The social networking site opts for the open source Cassandra data management system in what's becoming a not-uncommon move.
He went on to explain that where relational systems rely on strictly defined tables with a set number of columns per row, Cassandra can effortlessly expand the number of rows, or data items being grouped together in the system.
Cassandra can likewise expand without application programmer intervention across a server cluster. More hardware can be brought on line and Cassandra can activate itself on a new node, calling out to the cluster load balancer for work to do.
On the other hand, Cassandra doesn't do joins, where related information is brought together from multiple tables into a new table in response to an SQL query. It doesn't guarantee referential integrity, where the user knows the data being used reflects the latest updates. It also can't process transactions, with a guarantee that the transaction will either be completed or discarded, the way relational systems do, concedes Ellis.
Since big Web systems need to assimilate large masses of data and make it available, frequently in read only fashion, systems like Cassandra concentrate on more immediate goals than the pristine data handling rules of relational systems. "Most Web applications do more reads than writes," said Ellis, which changes a key priority in a big online data handling system.
Relational databases with big jobs tend to be put on one piece of big, expensive hardware, such as an IBM mainframe or UltraSparc Unix server, because it's hard to run SQL systems on large clusters. Huge amounts of overhead are generated as the data is divided up and systems check constantly with each other on the integrity of the data being used.
Cassandra, on the other hand, takes to clusters like guppies to water. You can add more machines to a cluster running Cassandra without disrupting its operation, and soon the work is spread over a larger base, Ellis said.

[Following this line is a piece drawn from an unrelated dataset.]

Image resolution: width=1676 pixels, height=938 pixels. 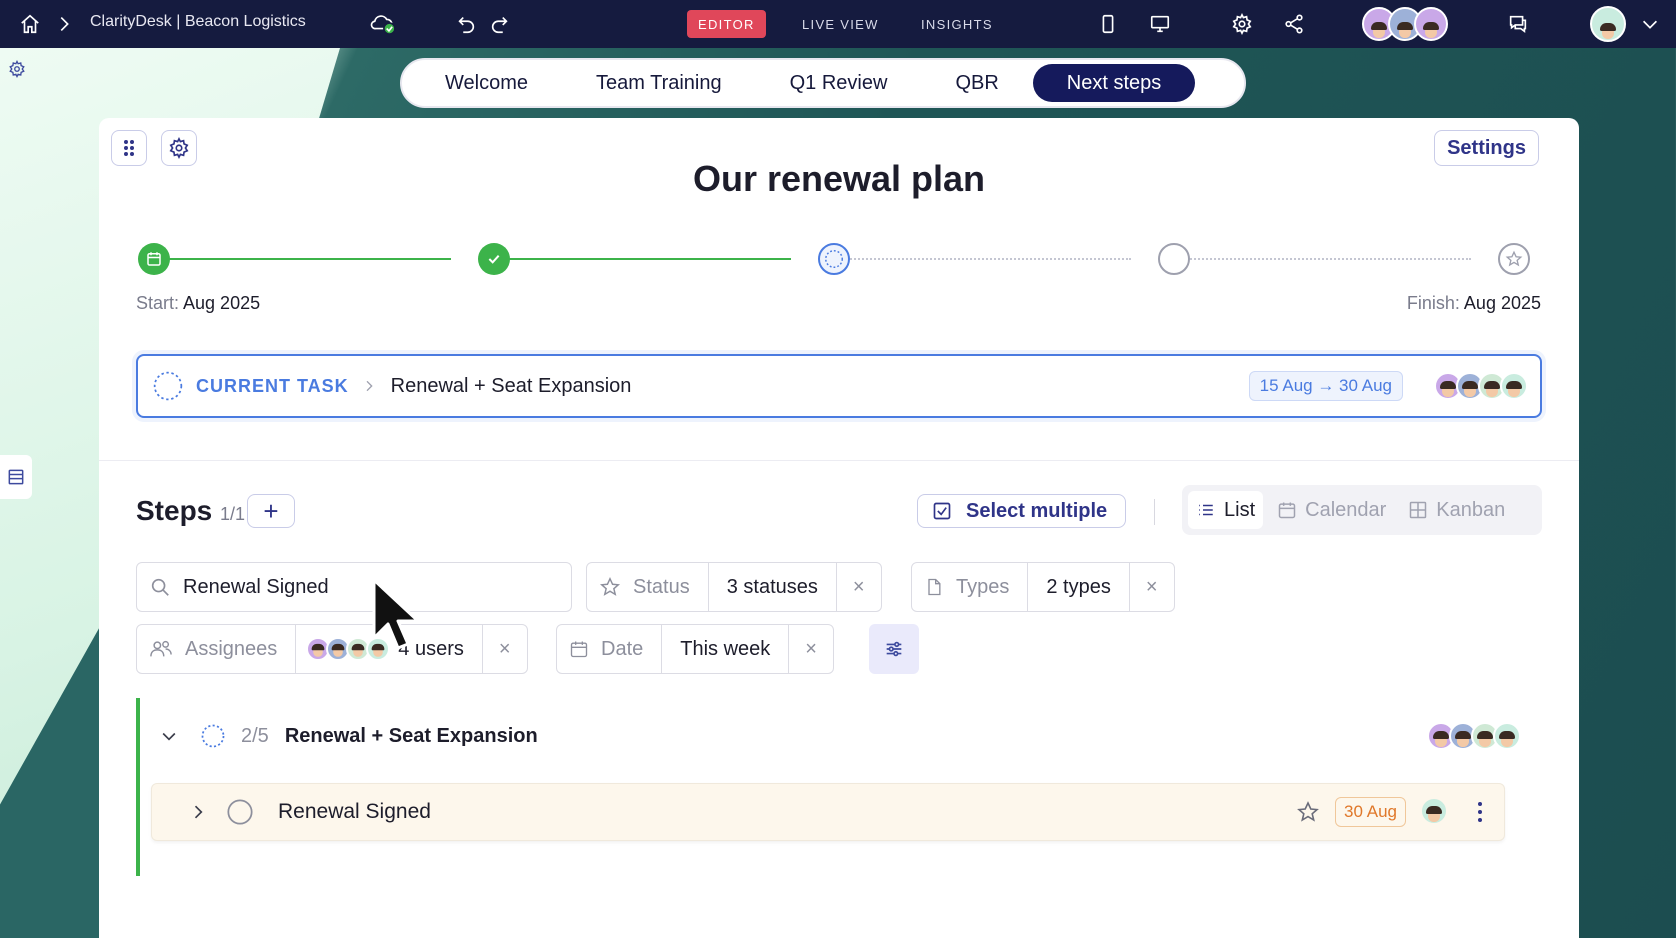 What do you see at coordinates (396, 614) in the screenshot?
I see `mouse-cursor-icon` at bounding box center [396, 614].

That's why systems like Cassandra are gaining currency with Twitter and other social networking sites that deal with millions of users and masses of data. Yahoo, for example, uses a cluster of 4,000 servers to run Hadoop to index the results of a comprehensive Web crawl. The job still takes 73 hours, but it would take a lot longer if done by conventional relation database means.
Eric Evans, a co-worker of Ellis' at Rackspace in San Antonio, Texas, a managed service and cloud service provider, came up with the name "NoSQL," and Ellis hopes it continues to be used for the Cassandra type systems.
Social applications in the cloud may suddenly expand the amount of information they are collecting per user, as Facebook and Twitter frequently do. With a traditional database, that would mean a DBA would have to stop the database system, redefine the tables to add more columns and restart to collect the data.
With Cassandra, "You don't need to worry about a set number of rows You can add hundreds, thousands or millions of new rows. It lets you have as many rows as you want," said Ellis.